▶ _What is needed_: Repeat the whole listing exactly as written.

[Start of section]

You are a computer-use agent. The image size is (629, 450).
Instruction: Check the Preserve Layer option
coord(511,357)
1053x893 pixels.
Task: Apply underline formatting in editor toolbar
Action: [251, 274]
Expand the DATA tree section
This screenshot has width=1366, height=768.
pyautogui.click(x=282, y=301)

[End of section]

▶ _Task output_:
You are a computer-use agent. The image size is (629, 450).
Instruction: Check the Preserve Layer option
coord(511,357)
1053x893 pixels.
Task: Apply underline formatting in editor toolbar
Action: [251, 274]
Expand the DATA tree section
This screenshot has width=1366, height=768.
pyautogui.click(x=282, y=301)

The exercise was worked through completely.